First of all, it's a best selling novel. Second of all, it's engaging from beginning to end. It's a story that's very hard to put down. I found out later as I grew in my education and knowledge of writing that it's a style called pot boiler, which you keep the pot boiling so you keep stuff happening so the end of every short chapter there's kind of a hook that keeps you moving on to the next chapter. And I remember thinking people are looking down on him for this? Why? Clearly this is an intentional choice, he's not doing this accidentally or because it's an easy crutch.
And it really reminded me of in video games when you're losing to somebody and they're playing a character and you go your character is overpowered. Well if your character is overpowered enough to get you easy wins why aren't you playing that character? So, that was kind of my thought on that. But I thought look it's a more engaging, more entertaining writing style. Later on, in college, I had a professor who said to us in the class hey I hate to break it to you guys but J.K. Rowling is not a good writer. And I thought, hmm. Now I was significantly older at this time and I've learned a lot more. Again, I'm in college for creative writing so I have a lot more of my own opinions and I'm going wait a second, if your definition of good writing doesn't include the most popular fiction series ever written, probably your definition is the one that is wrong.
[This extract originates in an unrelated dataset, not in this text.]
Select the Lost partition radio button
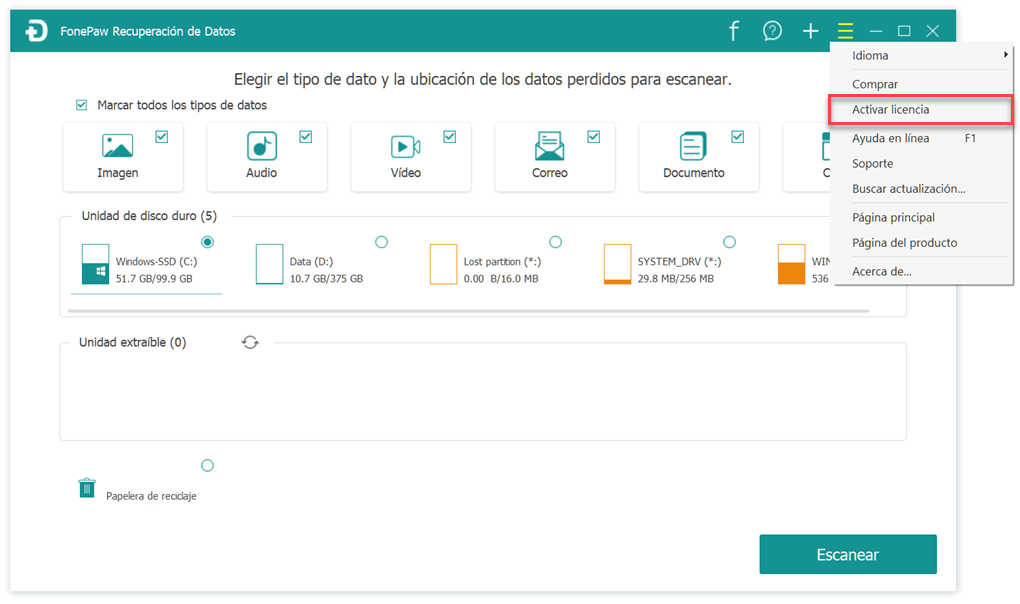This screenshot has height=604, width=1020. click(x=555, y=242)
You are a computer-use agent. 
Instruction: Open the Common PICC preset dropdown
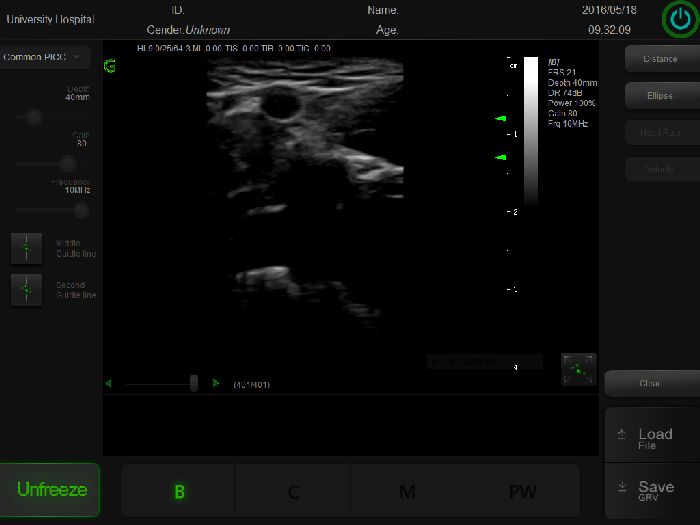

So I was not into their definition of what a good story was. So I continued to develop that and really my definition of what good writing was or what a good story was is good writing is something that engages the reader. It's a story that engages the reader and that they are eager to keep reading and something that immerses them and causes them to have an emotion, whatever emotion you're trying to express. So it entertains them and gives them emotional reactions.
There's a... I was talking about this to my sister who is a big Jane Austen fan and she mentioned that in Northanger Abbey, Jane Austen goes on this monologue that I didn't remember. I actually took a course in college it was on the history of the development of the novel as a form, as what we now know as the novel, where it came from. One of the authors we studied was Jane Austen. The long and the short of it is around Jane Austen it was mostly women who wrote these novels to one another and so it was not considered serious. It was considered this is something that oh well women do that in their spare time it's not worth reading. Which is very odd to us now. And so Jane Austen in Northanger Abbey goes off and starts talking about that. How novels are not considered a serious pursuit and she mocks people basically for having that opinion. Which that oh yeah novels aren't serious and you should be reading historicals or you should be reading science or you should be reading... and I, of course, we agree with that now right? Yeah, well obviously Jane Austen is worth reading and people that, in their day, that considered that a lesser form of reading were clearly incorrect, they were just wrong and we can easily see that.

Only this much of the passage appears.